Peptides and proteins have long been an attractive class of drug candidates because of their natural involvement in cellular processes and fewer potential side effects. Dr. Andrei Yudin, Professor, Department of Chemistry, University of Toronto, has developed a new and effective process that makes linear peptides circular, which allows these molecules, called macrocycles, to enter cells more effectively and increase their stability compared to linear peptides. Given their advantageous properties, macrocycles are emerging as a new class of molecules with potential in drug development.
Dr. Yudin and his group's unique ability to efficiently cyclize a broad range of linear peptides provides the opportunity to build a diverse library of macrocycles as possible drug candidates. The Yudin group will build a targeted library of macrocyles and test it for important properties including cell permeability and stability. This compound library will enable researchers and pharmaceutical organizations to screen for biologically active structures against disease-relevant targets, with the ultimate goal of identifying novel therapeutic macrocycles for new drug development. Dr. Yudin will be working closely with pharmaceutical companies to build a library that will meet the needs of industry.
"This work has the potential to help change the face of drug development and expand the options available in the creation of new therapeutics," commented Dr. Mark Poznansky, President and CEO, OGI. "Dr. Yudin and his group are clearly poised to be key influencers in this area."

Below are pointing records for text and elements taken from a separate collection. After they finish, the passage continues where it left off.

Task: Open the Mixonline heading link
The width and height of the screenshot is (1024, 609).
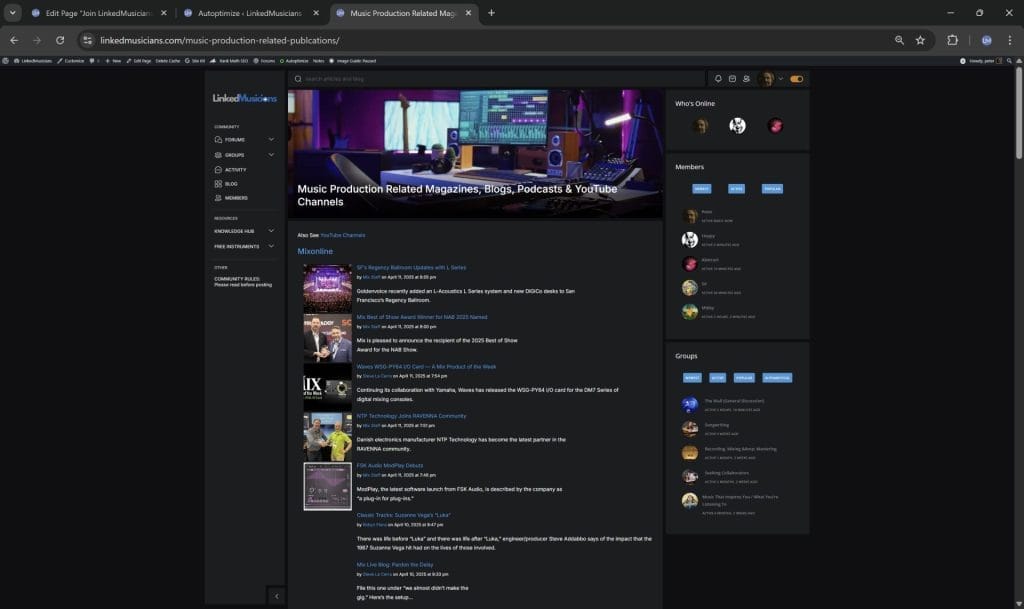Action: click(315, 251)
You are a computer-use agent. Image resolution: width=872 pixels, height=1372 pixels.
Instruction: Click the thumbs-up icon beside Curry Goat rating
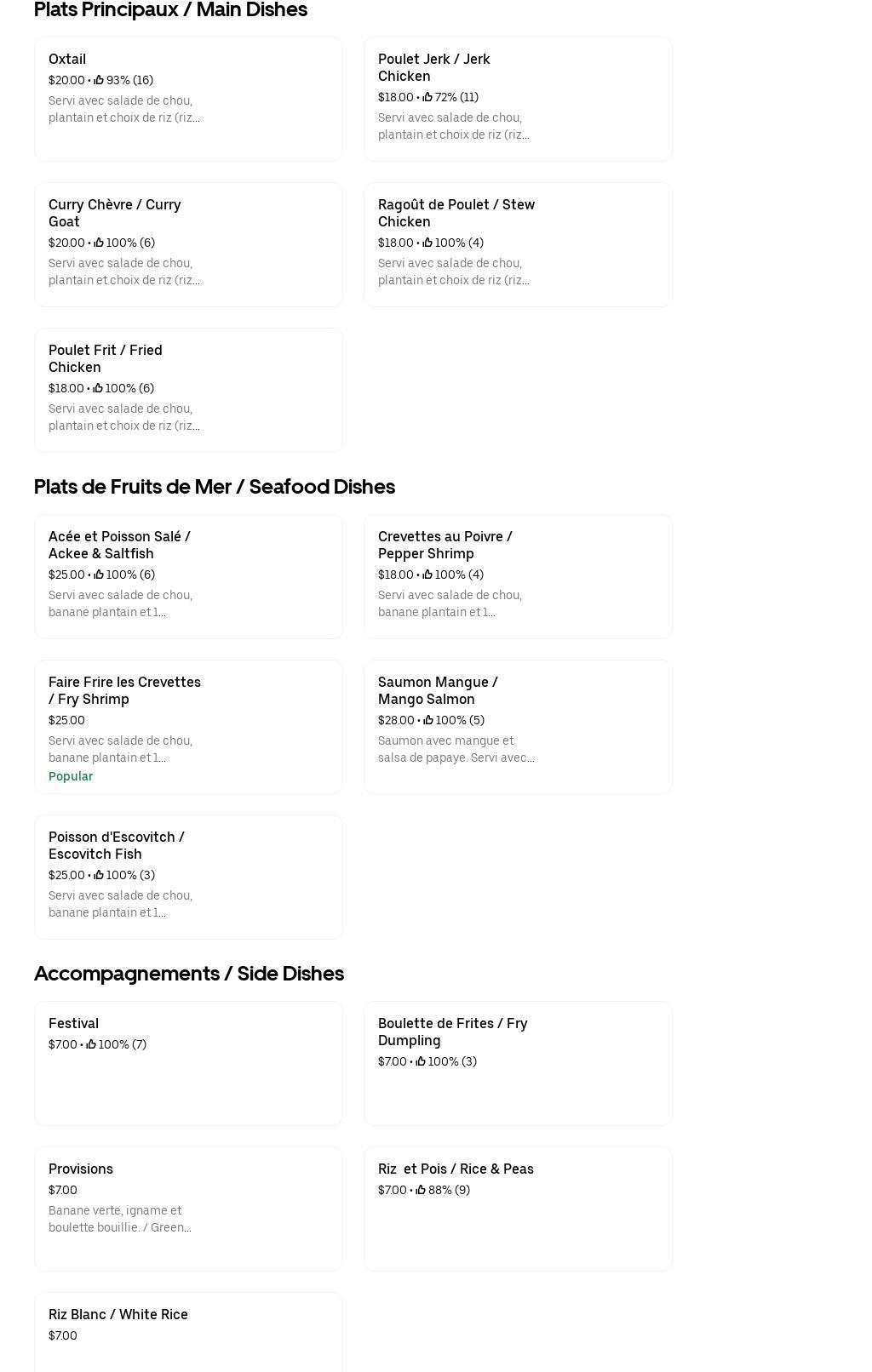click(99, 243)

"We are delighted to receive the investment from OGI as we move closer to commercialization," commented Dr. Yudin. "Our initial endeavour to generate a library of compounds is based around fundamental properties of drug-like compounds. Our method of cyclizing peptides will allow us to grow our inventory of compounds to eventually compete on a global scale in this emerging area of constrained peptides."
In addition to the PBDF funding, the technology has received investment by MaRS Innovation, the commercialization agent for 16 Ontario-based research institutions.
"We see significant appetite in the market for viable discovery platforms for peptide based therapeutics. It is important that Dr. Yudin receives appropriate support at this early stage to maximize the potential of this work," commented Dr. Rafi Hofstein, President and CEO, MaRS Innovation. "At MaRS Innovation, we work with many of the Province's leading researchers to convert great science into commercial opportunities."
U of T's Innovations and Partnerships Office (IPO) is working in collaboration with MI and Dr. Yudin to commercialize his novel platform technology.
"The University of Toronto is grateful to the Ontario Genomics Institute for this investment in our research," said Dr. Peter Lewis, Associate Vice President, Research at U of T and Acting Assistant Vice President, IPO. "The PBDF award will be vital in helping U of T and MaRS Innovation to bring Dr. Yudin's innovation to the marketplace. Just as importantly, OGI's support will assist greatly in enabling Dr. Yudin's work to make a strong and positive impact on global society."